§ **DOCUMENT PASSAGE**
(begin)
# Should I Do Writing Commissions?



## KD142000 (May 27, 2019)

Hello, all!

After doing a bunch of writing recently, I was thinking that maybe it could be possible for me (or other writers) to do commissions for short pieces involving their sonas or OC's?

Would anyone genuinely pay for that?

I'm not an expert at writing myself, so if I ever did do a commission, I'd only accept payment after the piece was completed and if the client was happy with it!

P.S. I really don't know if this already happens, since I haven't seen it anywhere on here?

Let me know what you all think of this idea! Thanks a bunch!


----------



## xremeidiot (May 27, 2019)

Oh there are writing commissions, but they can be hard to find. If you look hard enough, you can find a few in the art sales forum. So yeah, people totally would.


----------



## KD142000 (May 27, 2019)

xremeidiot said:


> Oh there are writing commissions, but they can be hard to find. If you look hard enough, you can find a few in the art sales forum. So yeah, people totally would.


May start advertising. I definitely could use the money, although I won't charge much at first.


----------



## PercyD (May 27, 2019)

I only said "No Way!" cause I'm a writer myself, lol...

Though, I buy _books_, so that may be inaccurate. 

I think any sort of creative endeavor can be paid for myself! You just have to differentiate yourself from others and provide a value proposition. Maybe its even narrating your writing as mini-audiobooks.


----------



## KD142000 (May 27, 2019)

PercyD said:


> I only said "No Way!" cause I'm a writer myself, lol...
> 
> Though, I buy _books_, so that may be inaccurate.
> 
> I think any sort of creative endeavor can be paid for myself! You just have to differentiate yourself from others and provide a value proposition. Maybe its even narrating your writing as mini-audiobooks.


Hopefully I do differentiate myself to warrant it!
Also audiobooks? With my voice? Unless you want your ears to bleed


----------



## PercyD (May 27, 2019)

KD142000 said:


> Hopefully I do differentiate myself to warrant it!
> Also audiobooks? With my voice? Unless you want your ears to bleed


Try it~! You might surprise yourself. c:
Also, there is always voice modulation. We have the technology now. Apparently I can floor some people if I put some bass on mine. >u>


----------



## KD142000 (May 27, 2019)

PercyD said:


> Try it~! You might surprise yourself. c:
> Also, there is always voice modulation. We have the technology now. Apparently I can floor some people if I put some bass on mine. >u>


Where's your audiobook stuff, then?
Also, I might give it a go, soon. Kind of need the cash, honestly.


----------



## PercyD (May 27, 2019)

KD142000 said:


> Where's your audiobook stuff, then?
> Also, I might give it a go, soon. Kind of need the cash, honestly.


All my stuff is ooollld {2010 and earlier old} so I don't have any samples I'd want to give you. I might be doing some free jobs just so I have samples.


----------



## arctophily (May 27, 2019)

hi there! i'm a writer who semi-regularly does writing commissions, and i can definitely feel your pain re: not seeing many others on the site or in the commission threads. i was fortunate enough to meet a friend who does both writing and art commissions, and she does some great stuff, so i was initially intrigued and began my own commissions after consulting her for tips.
(end)
§ **SUPPLIED INFORMATION**
(begin)
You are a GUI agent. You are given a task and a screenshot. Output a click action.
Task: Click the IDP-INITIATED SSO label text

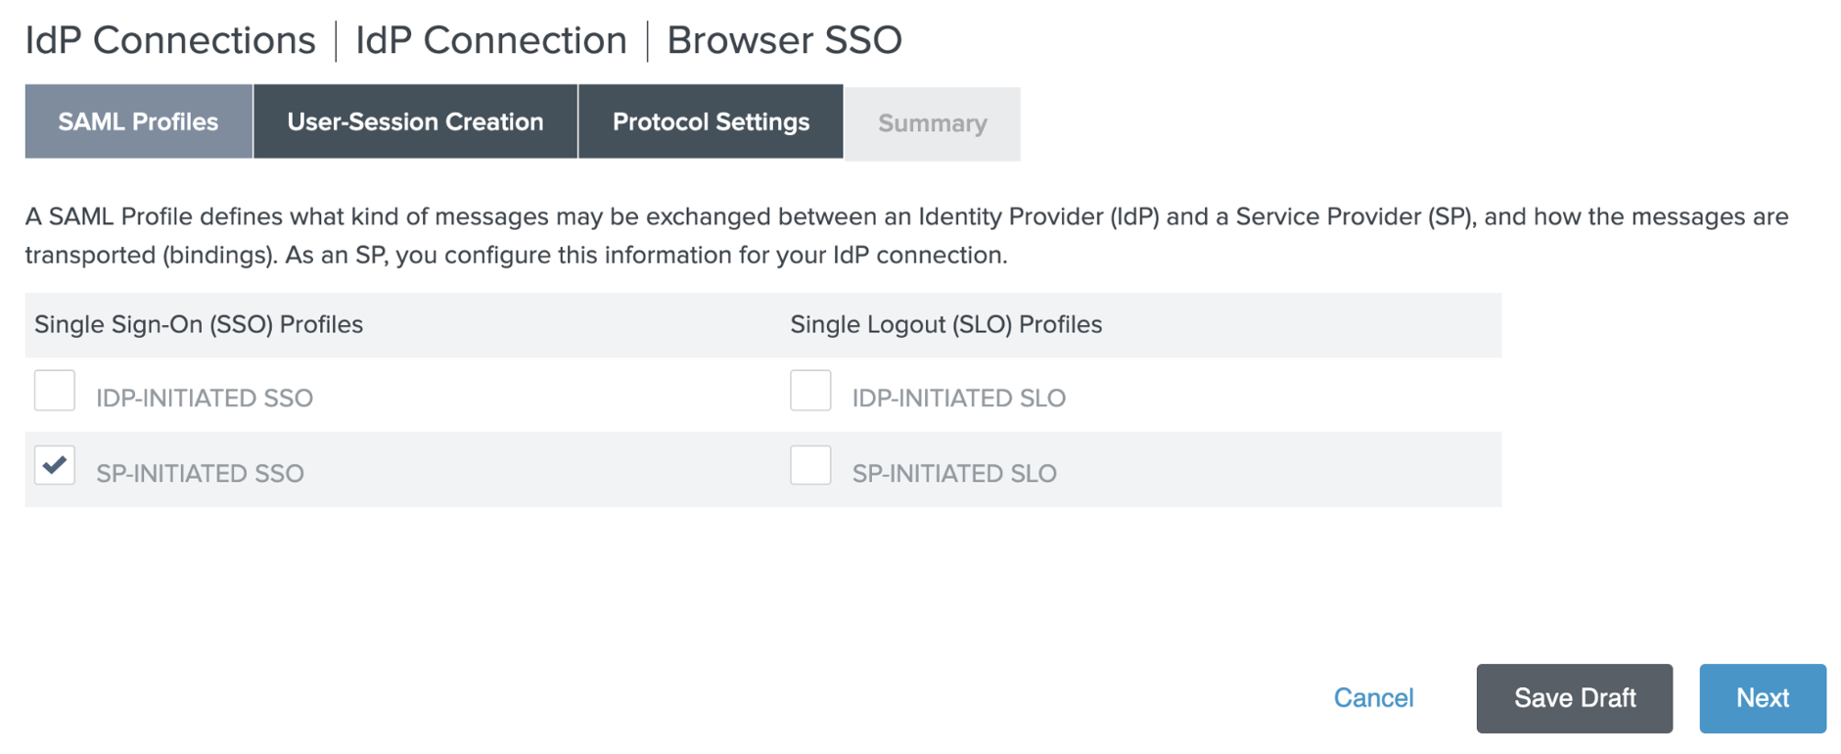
(end)
§ **TASKS**
a – Reproduce a passage from the forum thread about writing commissions, beginning at the words "After doing a" and stopping after "Thanks a bunch!".
b – In the forum thread about writing commissions, translate the sentence "I definitely could use the money, although I won't charge much at first." into Spanish.
The lines play no part in this.

§ **IN RESPONSE**
a –
After doing a bunch of writing recently, I was thinking that maybe it could be possible for me (or other writers) to do commissions for short pieces involving their sonas or OC's?

Would anyone genuinely pay for that?

I'm not an expert at writing myself, so if I ever did do a commission, I'd only accept payment after the piece was completed and if the client was happy with it!

P.S. I really don't know if this already happens, since I haven't seen it anywhere on here?

Let me know what you all think of this idea! Thanks a bunch!

b – Sin duda me vendría bien el dinero, aunque al principio no cobraré mucho.